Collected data
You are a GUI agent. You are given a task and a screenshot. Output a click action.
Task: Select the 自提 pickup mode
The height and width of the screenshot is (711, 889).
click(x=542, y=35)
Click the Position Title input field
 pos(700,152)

---

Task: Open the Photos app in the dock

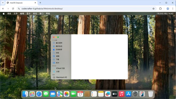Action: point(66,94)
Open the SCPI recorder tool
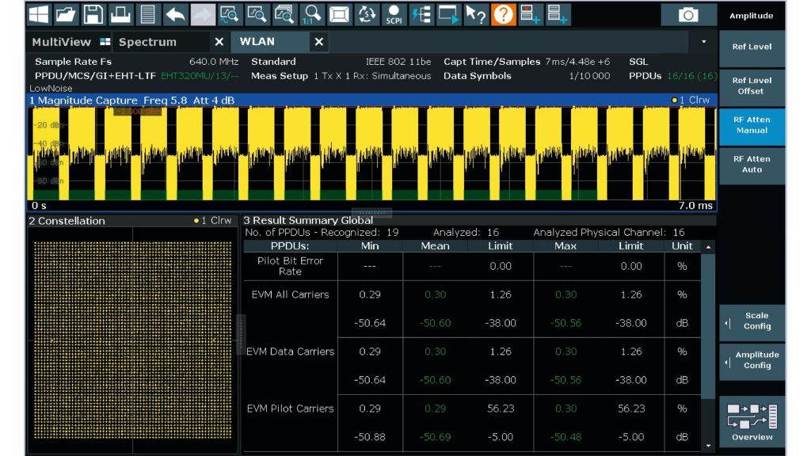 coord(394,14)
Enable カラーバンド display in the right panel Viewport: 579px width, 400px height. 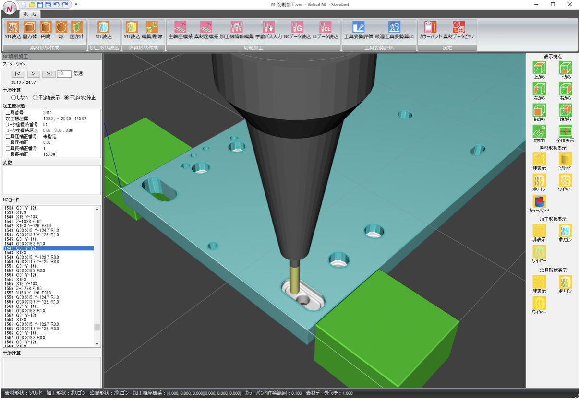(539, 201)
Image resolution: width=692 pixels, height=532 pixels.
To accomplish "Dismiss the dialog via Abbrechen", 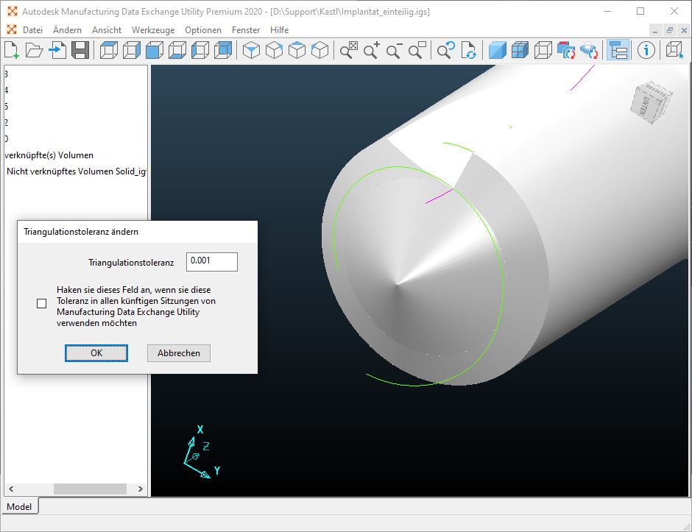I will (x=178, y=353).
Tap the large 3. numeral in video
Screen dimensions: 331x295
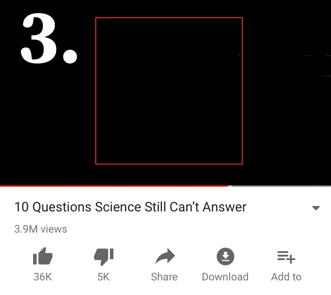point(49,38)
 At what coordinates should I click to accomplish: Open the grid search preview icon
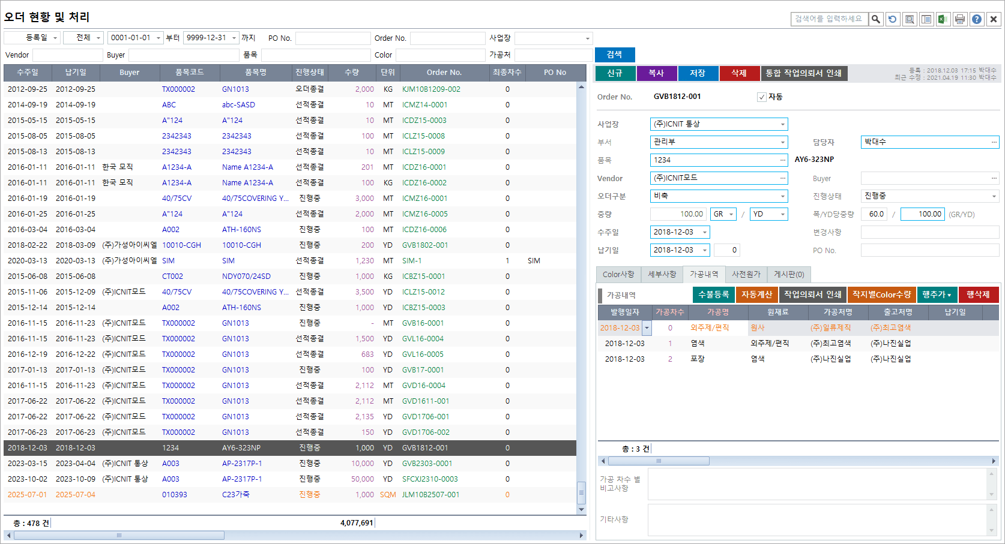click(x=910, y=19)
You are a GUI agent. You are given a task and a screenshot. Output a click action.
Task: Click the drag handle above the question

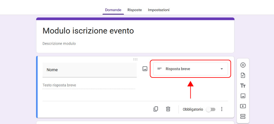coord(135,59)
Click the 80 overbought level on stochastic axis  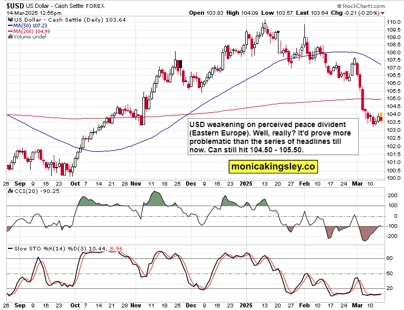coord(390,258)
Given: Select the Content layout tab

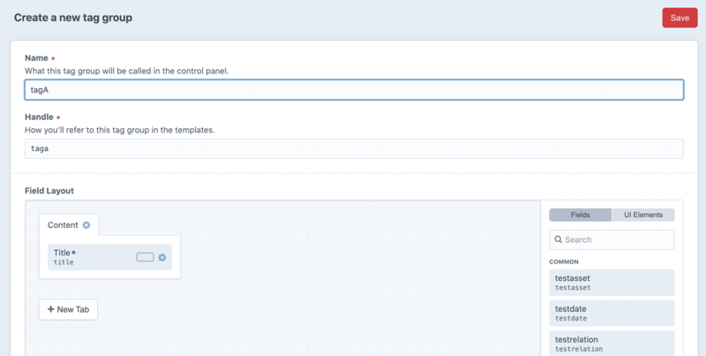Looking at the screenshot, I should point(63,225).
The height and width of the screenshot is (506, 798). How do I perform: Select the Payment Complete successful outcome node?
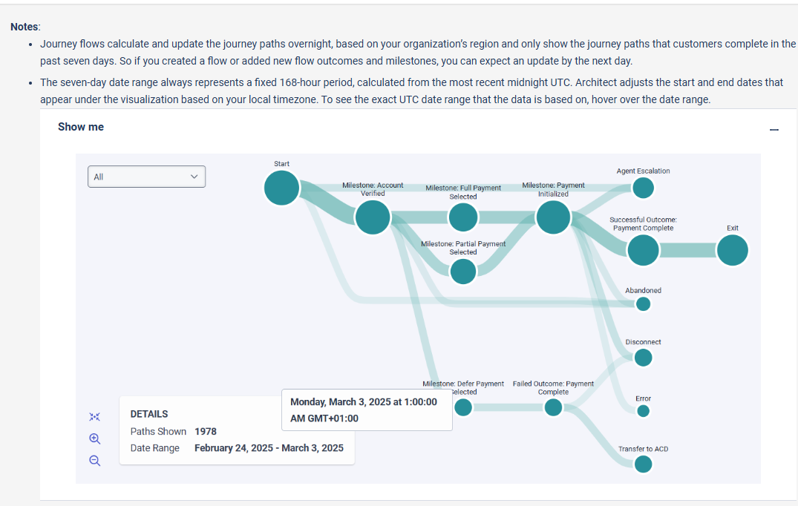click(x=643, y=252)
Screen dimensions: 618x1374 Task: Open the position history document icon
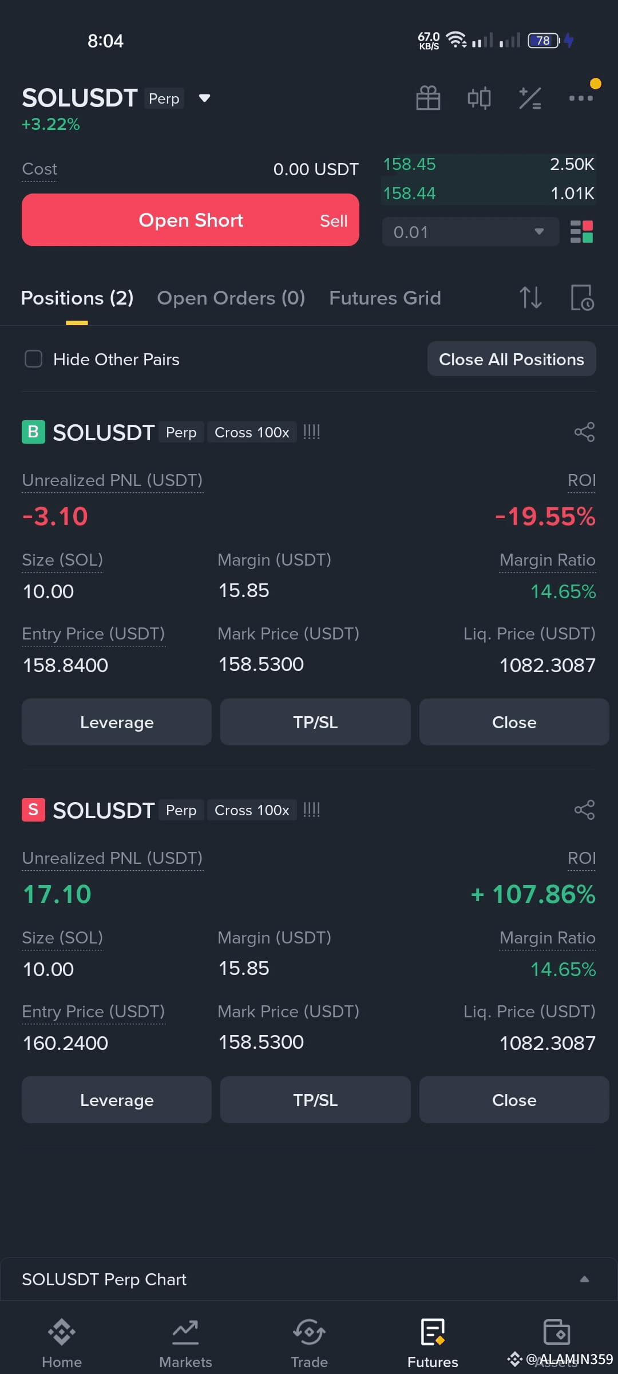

▸ **WHAT IS EXPECTED**: Output exactly the lines above, from the line with "Given: Select the Content layout tab" to the line with "Screen dimensions: 618x1374", both included; skip the pictures.

▸ **TASK ANSWER**:
Given: Select the Content layout tab

Looking at the screenshot, I should point(63,225).
The height and width of the screenshot is (506, 798). How do I perform: Select the Payment Complete successful outcome node?
click(x=643, y=252)
Screen dimensions: 618x1374 Task: Open the position history document icon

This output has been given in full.